Device Trust Manager
DigiCert® Device Trust Manager is a comprehensive security platform that delivers end-to-end protection for IoT devices. By handling the critical security infrastructure, Device Trust Manager enables OEMs to focus on product innovation rather than the complexities underlying security tasks.
Device manufacturers encounter significant challenges across the product lifecycle:
Design: Navigating complex compliance standards (for example, FIPS 140-2/3, EU CRA) and integrating secure hardware such as TPMs or TEEs.
Develop: Addressing software vulnerabilities and ensuring readiness for post-quantum cryptography (PQC).
Build: Protecting against counterfeit devices, securely provisioning credentials, and preventing unauthorized software.
Deploy: Adapting to evolving threats, managing secure software updates, and enabling zero-touch device deployment.
These challenges demand a robust, lifecycle-wide approach to device security.
Implementing best practices across the device lifecycle is essential to overcome these challenges. Device Trust Manager simplifies this process by enabling:
Design-phase security: Support for crypto agility and hardware-backed security.
Development integrity: Automated software validation and vulnerability scanning.
Manufacturing security: Secure credential provisioning and certificate distribution.
Operational resilience: Real-time threat monitoring, secure over-the-air updates, and zero-touch provisioning.
By automating and centralizing security tasks, Device Trust Manager accelerates time-to-market while ensuring compliance and security.
Device Trust Manager benefits
Device Trust Manager simplifies IoT device management and security by offering the following benefits:
Flexible credential provisioning: Easily register devices with existing x.509 certificates, symmetric keys, or have Device Trust Manager generate credentials for you.
Secure registration: Register device credentials individually or in bulk, providing flexibility for various manufacturing workflows.
Certificate issuance: Devices can exchange birth credentials for operational x.509 certificates, enabling secure authentication with cloud services and other devices.
Over-the-air updates: Deploy updates remotely to multiple devices with signed and scanned software, ensuring they run the latest approved versions.
TrustEdge: Powered by TrustCore SDK, TrustEdge simplifies device management, handling tasks such as software updates, and certificate renewal. It also includes an MQTT client for seamless integration with any MQTT-compliant broker.
API integration: Integrate Device Trust Manager into your systems through comprehensive Management REST APIs, offering full control over all portal functions.
Cloud agnostic: Choose any cloud platform for your connected product; Device Trust Manager works with any environment.

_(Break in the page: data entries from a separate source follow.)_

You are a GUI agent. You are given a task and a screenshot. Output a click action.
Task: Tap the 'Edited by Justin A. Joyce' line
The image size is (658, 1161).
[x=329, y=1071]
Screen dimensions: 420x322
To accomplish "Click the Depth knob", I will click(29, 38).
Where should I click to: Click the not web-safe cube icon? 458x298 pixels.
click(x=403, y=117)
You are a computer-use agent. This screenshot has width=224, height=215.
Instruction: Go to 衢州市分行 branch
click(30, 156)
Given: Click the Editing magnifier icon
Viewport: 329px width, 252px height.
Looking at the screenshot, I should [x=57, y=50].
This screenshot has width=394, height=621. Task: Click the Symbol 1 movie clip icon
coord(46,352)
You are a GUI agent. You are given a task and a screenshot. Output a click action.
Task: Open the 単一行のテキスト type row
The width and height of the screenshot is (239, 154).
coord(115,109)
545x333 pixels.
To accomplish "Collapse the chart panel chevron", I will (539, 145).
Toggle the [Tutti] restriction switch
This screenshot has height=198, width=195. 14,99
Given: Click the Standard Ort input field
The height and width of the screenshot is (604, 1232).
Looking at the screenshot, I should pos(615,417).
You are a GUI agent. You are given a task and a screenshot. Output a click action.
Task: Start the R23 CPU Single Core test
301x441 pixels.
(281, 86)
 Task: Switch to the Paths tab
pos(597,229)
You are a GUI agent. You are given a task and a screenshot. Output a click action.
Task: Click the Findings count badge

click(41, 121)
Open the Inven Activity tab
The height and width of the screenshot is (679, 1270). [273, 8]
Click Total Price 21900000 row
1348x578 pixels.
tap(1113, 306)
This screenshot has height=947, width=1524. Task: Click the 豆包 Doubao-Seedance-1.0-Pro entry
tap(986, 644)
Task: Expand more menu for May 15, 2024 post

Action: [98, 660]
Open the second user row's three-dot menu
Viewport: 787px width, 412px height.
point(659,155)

Standards compliance: Ensures secure communication and device management with support for MQTT 3.1.1/5.0, TLS 1.3, and various certificate protocols such as EST, SCEP, CMPv2, and ACME.
Regulatory compliance
Device Trust Manager helps OEMs comply with the growing list of IoT cybersecurity regulations worldwide. These regulations often require certificates for device identity and authentication, strong encryption, vulnerability monitoring, over-the-air updates, and more. Device Trust Manager simplifies compliance with industry standards and regulations, ensuring your IoT devices meet the necessary security requirements.
Key compliance areas include:
NIST standards: Supports identity proofing, authentication levels, and encryption via FIPS 140-2/140-3.
IETF RFC compliance: Ensures secure communication through adherence to cryptographic and protocol standards.
Sector-specific compliance: Meets regulatory requirements for healthcare (FDA regulations), automotive (UNECE WP.29), and industrial infrastructure (ISA/CIP).